Dans le quartier où se sont déroulés les faits, la victime de 31 ans n’était pas connue.

Une famille qui vit dans la précarité

Depuis, la défunte du trentenaire a saisi le cabinet de Me Lucas Hervé.

« Plus de six mois après ces faits dramatiques, la famille est dans l’ignorance des conditions dans lesquelles leur conjoint et père a été abattu », explique l’avocat pénaliste à Rennes.

Ce dernier ne comprend pas pourquoi une « simple enquête préliminaire a été ouverte alors que les faits revêtent une qualification criminelle ».

Aucun juge d’instruction n’a été saisi et la famille ne sait pas si des sanctions disciplinaires conservatoires ont été prises.

« De plus, cette enquête a été ouverte pour des faits seulement qualifiés à ce stade de violences volontaires ayant entraîné la mort sans intention de la donner », poursuit Me Lucas Hervé.

Pour l’avocat, la famille est « inquiète d’apprendre qu’en droit, la volonté de tuer est pourtant habituellement présumée lorsqu’une arme létale est utilisée en direction d’une zone vitale du corps de la victime. En pareil cas, c’est une qualification de ‘meurtre’ qui doit être privilégiée ».

Au sujet de la procédure, Me Lucas Hervé indique avoir essuyé un refus de l’ouverture au contradictoire.

Ce qui aurait dû permettre à la famille d’être informée, par le biais de son avocat, du contenu des investigations réalisées.

Me Lucas Hervé

Samedi 12 septembre, l’avocat a déposé une plainte avec constitution de partie civile du chef de meurtre aggravé.

« Il est indispensable que la direction de l’enquête soit confiée à un magistrat dont le statut lui confère l’indépendance requise », note Me Lucas Hervé.

Pour ce dernier : « Il y a un bien secret de l’enquête, mais aucune information n’a filtré auprès de la famille. C’est une vraie difficulté puisqu’elle veut des réponses à des questions qui sont légitimes ».

Depuis le décès de la victime, sa conjointe et ses enfants vivent dans une situation délicate.

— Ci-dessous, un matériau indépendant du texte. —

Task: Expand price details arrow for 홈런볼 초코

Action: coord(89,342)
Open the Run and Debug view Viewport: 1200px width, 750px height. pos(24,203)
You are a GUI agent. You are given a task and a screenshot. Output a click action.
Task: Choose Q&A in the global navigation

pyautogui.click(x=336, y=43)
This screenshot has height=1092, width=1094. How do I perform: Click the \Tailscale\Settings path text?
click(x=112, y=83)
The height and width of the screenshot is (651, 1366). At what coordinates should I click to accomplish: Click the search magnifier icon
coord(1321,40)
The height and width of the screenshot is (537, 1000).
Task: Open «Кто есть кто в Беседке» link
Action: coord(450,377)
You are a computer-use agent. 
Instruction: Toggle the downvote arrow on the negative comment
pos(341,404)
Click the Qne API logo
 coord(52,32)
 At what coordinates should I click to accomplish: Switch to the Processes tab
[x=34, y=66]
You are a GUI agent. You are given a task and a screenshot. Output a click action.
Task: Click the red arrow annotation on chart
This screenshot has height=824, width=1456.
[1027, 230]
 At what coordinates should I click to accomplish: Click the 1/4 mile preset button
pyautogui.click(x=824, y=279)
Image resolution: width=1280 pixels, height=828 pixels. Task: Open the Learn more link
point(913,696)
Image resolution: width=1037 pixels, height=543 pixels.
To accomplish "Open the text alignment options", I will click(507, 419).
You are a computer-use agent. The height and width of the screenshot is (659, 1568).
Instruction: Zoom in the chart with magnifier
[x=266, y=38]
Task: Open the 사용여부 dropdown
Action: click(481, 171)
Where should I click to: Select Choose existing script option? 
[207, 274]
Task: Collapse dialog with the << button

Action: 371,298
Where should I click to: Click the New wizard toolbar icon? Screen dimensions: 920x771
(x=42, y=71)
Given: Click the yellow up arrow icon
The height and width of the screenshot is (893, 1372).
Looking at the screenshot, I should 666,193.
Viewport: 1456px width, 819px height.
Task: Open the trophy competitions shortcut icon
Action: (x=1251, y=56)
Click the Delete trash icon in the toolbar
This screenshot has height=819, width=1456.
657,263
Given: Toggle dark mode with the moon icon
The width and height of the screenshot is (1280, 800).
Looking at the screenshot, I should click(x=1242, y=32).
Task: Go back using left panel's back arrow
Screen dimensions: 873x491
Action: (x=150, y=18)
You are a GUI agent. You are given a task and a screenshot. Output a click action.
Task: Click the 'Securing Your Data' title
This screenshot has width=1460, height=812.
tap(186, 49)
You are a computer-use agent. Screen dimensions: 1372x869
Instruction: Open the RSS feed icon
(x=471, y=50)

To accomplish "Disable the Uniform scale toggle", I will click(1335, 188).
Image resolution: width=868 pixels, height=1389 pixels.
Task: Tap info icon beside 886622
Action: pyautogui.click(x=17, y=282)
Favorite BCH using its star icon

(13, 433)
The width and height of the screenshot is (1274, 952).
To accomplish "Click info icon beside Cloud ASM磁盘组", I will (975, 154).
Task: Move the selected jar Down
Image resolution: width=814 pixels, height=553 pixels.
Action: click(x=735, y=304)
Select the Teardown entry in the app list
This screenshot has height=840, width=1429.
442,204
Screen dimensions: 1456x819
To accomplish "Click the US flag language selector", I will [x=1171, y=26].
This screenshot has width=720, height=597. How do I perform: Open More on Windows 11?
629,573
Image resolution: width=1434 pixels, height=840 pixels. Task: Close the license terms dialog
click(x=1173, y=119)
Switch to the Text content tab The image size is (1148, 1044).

« La mère de famille a vécu dans une précarité importante », confie l’avocat.

La famille a d’abord été logée dans une école grâce à un collectif de parents d’élèves pendant quelques semaines avant de bénéficier d’un logement temporaire.

Sollicité au sujet de l’enquête et de cette plainte, le procureur de la République n’avait pas répondu au moment de la publication de cet article.